▶ [Aim of the exercise] Skip the pictures, please, and write out exactly every line from the one containing "Task: Select the 42.30 price row" through the end of the listing below.
*** Task data Section Begins ***
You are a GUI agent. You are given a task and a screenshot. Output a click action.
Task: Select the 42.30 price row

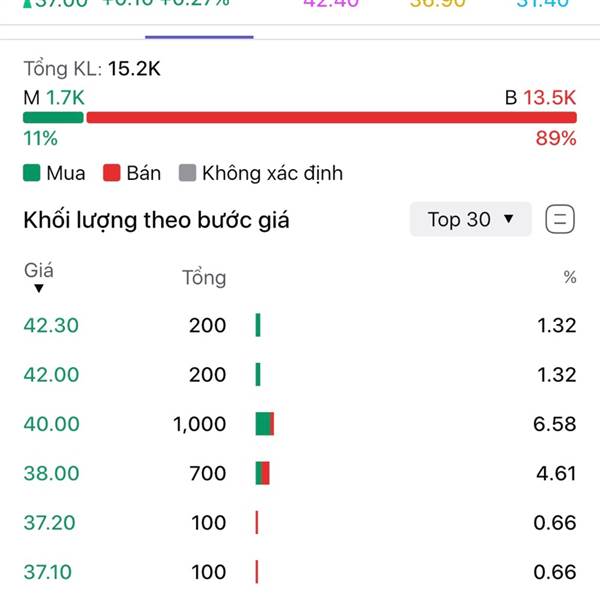(x=51, y=325)
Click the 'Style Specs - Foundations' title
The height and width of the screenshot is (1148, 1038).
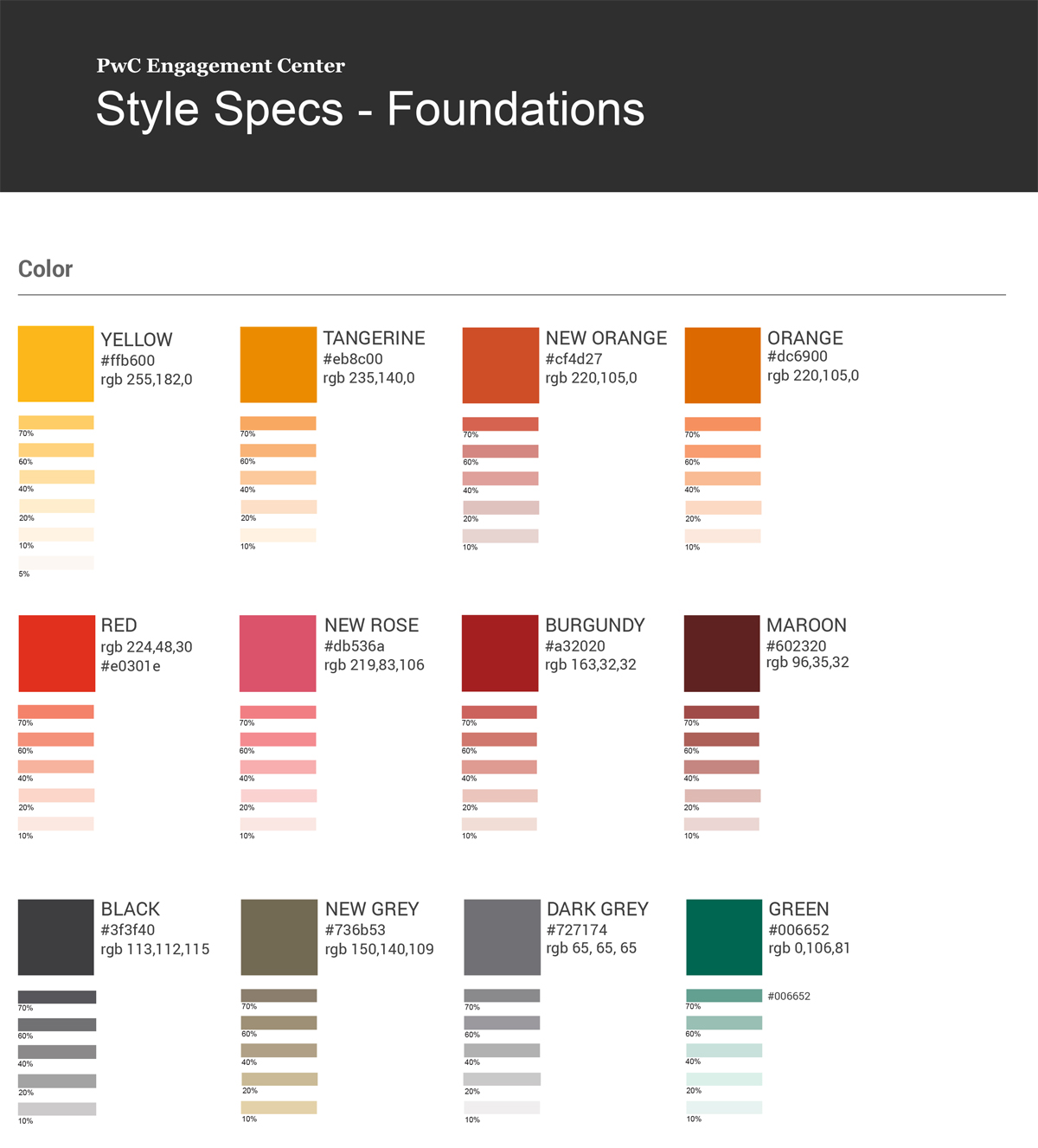tap(370, 110)
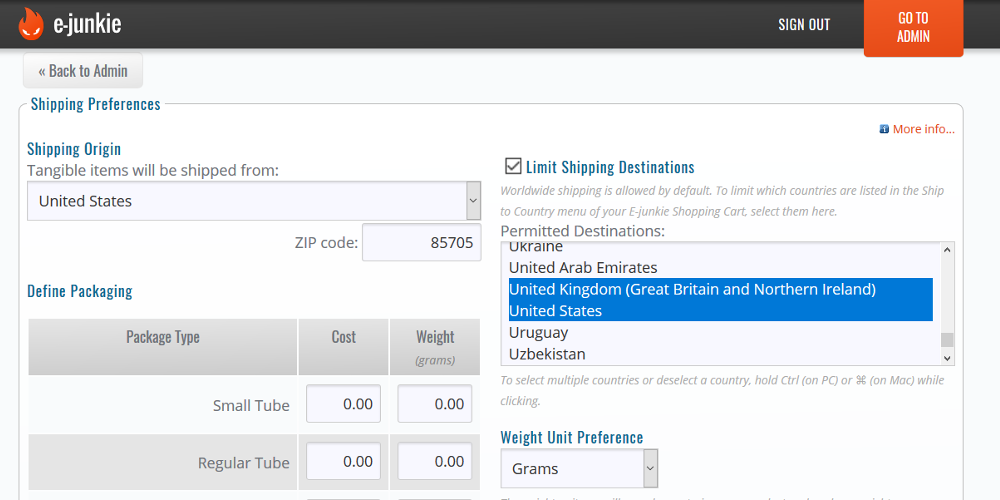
*** Task data Section Ends ***
▶ [Your response]
Task: Select the 42.30 price row

(x=51, y=325)
Click the 'Style Specs - Foundations' title
The height and width of the screenshot is (1148, 1038).
tap(370, 110)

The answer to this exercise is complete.